Ma non è tutto. Il soggetto attuatore opererà come stazione appaltante per gli interventi di bonifica e di realizzazione delle opere. L'articolo 33 prevede, inoltre, tempi più rapidi per l'affidamento dei lavori. Nel testo, infatti, è scritto che "per le gare saranno dimezzati i termini ordinari del Codice appalti". Il soggetto attuatore acquisirà la proprietà delle aree e degli immobili di BagnoliFutura per un importo pari al prezzo di mercato riconosciuto dall'Agenzia del Demanio al momento del trasferimento. A questo scopo dovrà essere costituita una società per azioni, le cui quote, nella fase iniziale interamente detenute dal soggetto attuatore, potranno essere cedute ad altri soggetti, anche privati, che dovranno conferire nella società suoli e immobili.

I NODI DA SCIOGLIERE
Ma restano tanti gli aspetti irrisolti, che stanno allungando tempi e nomine. A cominciare dalla bonifica dei suoli: secondo il ministero dell'Ambiente e dell'Istituto superiore della Sanità è stata portata a termine, secondo i magistrati napoletani l'esatto contrario. E lo Sblocca Italia non indica come superare questo stallo.
Altra complicazione: come fare a trasferire le aree, oggi di proprietà della Bagnolifutura, al soggetto attuatore, senza incorrere negli strali della magistratura fallimentare e dei curatori che per legge non possono distrarre beni a tutela dei creditori.

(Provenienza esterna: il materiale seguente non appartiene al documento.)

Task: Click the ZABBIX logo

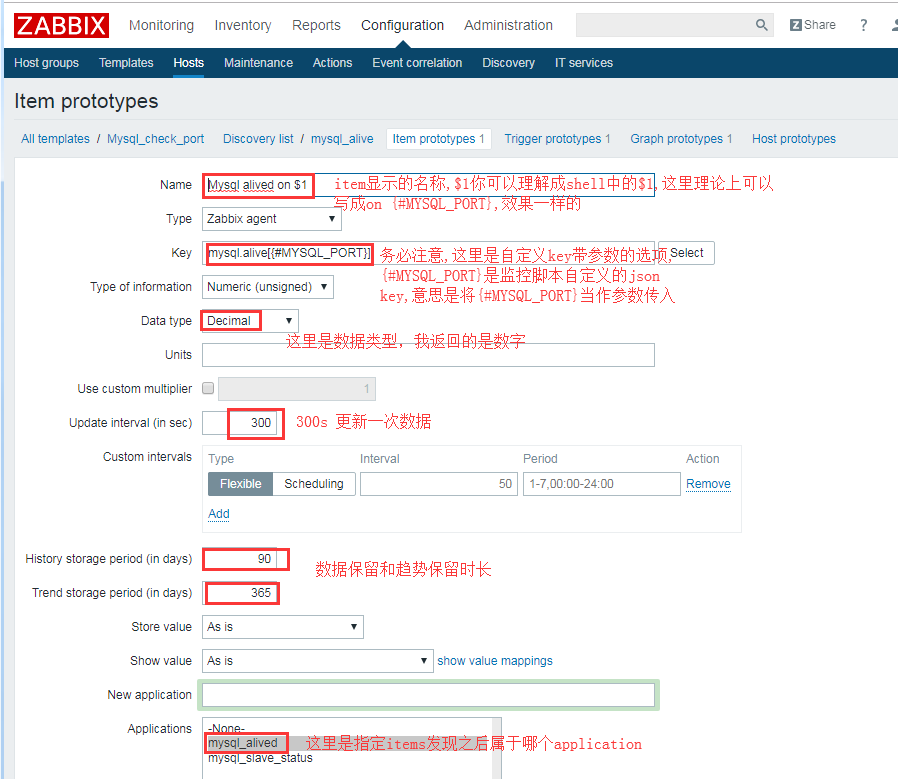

C'è poi la perimetrazione del sito. Secondo lo Sblocca Italia, infatti, il raggio d'azione della nuova governance non riguarderà solo i terreni della Bagnolifutura (200 ettari) o quelli che rientrano nel Piano urbanistico attuativo (380 ettari), ma si estenderà all'intero sito di interesse nazionale (Sin) Bagnoli-Coroglio, perimetrato dal Ministero dell'Ambiente nel 2001e che equivale a mille ettari, cioè anche dove la necessità di risanamento è molto più lieve rispetto ai suoli su cui insisteva l'acciaieria. Un'eventuale modifica dovrebbe passare in Consiglio dei Ministri.

LE OPERE
Nel frattempo i cantieri aperti e in dirittura d'arrivo sono fermi e soggetti a degrado e raid vandalici. Parliamo della Porta del Parco, complesso multifunzionale ultramoderno in vetro e acciaio dedicato al tempo libero, costato in totale 46 milioni e mai collaudato. Il Parco dello sport, il polo sportivo di 24 ettari modulato in tre "crateri" all'interno dei quali sono ubicati gli impianti, è bloccato al 90% di realizzazione (mancano 5 milioni dei 37 totali stanziati). Sono terminati i lavori dell'Acquario Tematico per le tartarughe marine dal costo di 13 milioni. La struttura, mai inaugurata in attesa del completamento della strada di accesso, è stata oggetto di una vera e propria devastazione, con danni stimati in tre milioni. Il cantiere dei Napoli Studios di Bagnoli, la Cinecittà partenopea prevista nell'ex-Officina Meccanica, è fermo ad uno stadio di avanzamento del 20% per una spesa di 5 milioni.
Non è mai partita, invece, la realizzazione del Parco Urbano, il cuore pulsante dell'intera riqualificazione: un'area a verde di 120 ettari con specchi d'acqua, aree per attività ricreative all'aperto, un roseto per l'esposizione di circa 7000 specie e varietà di rose e da dotare di strutture di servizio che avrebbero dovuto ospitare attività di ricerca, gestionali, didattiche e ricettive. Per il primo lotto, dall'importo di circa 50 milioni, i lavori sono stati aggiudicati ad agosto 2012 al raggruppamento temporaneo d'imprese guidato da Lande Srl a cui è affidata anche la progettazione esecutiva degli interventi. Ma il relativo cantiere non è mai stato aperto.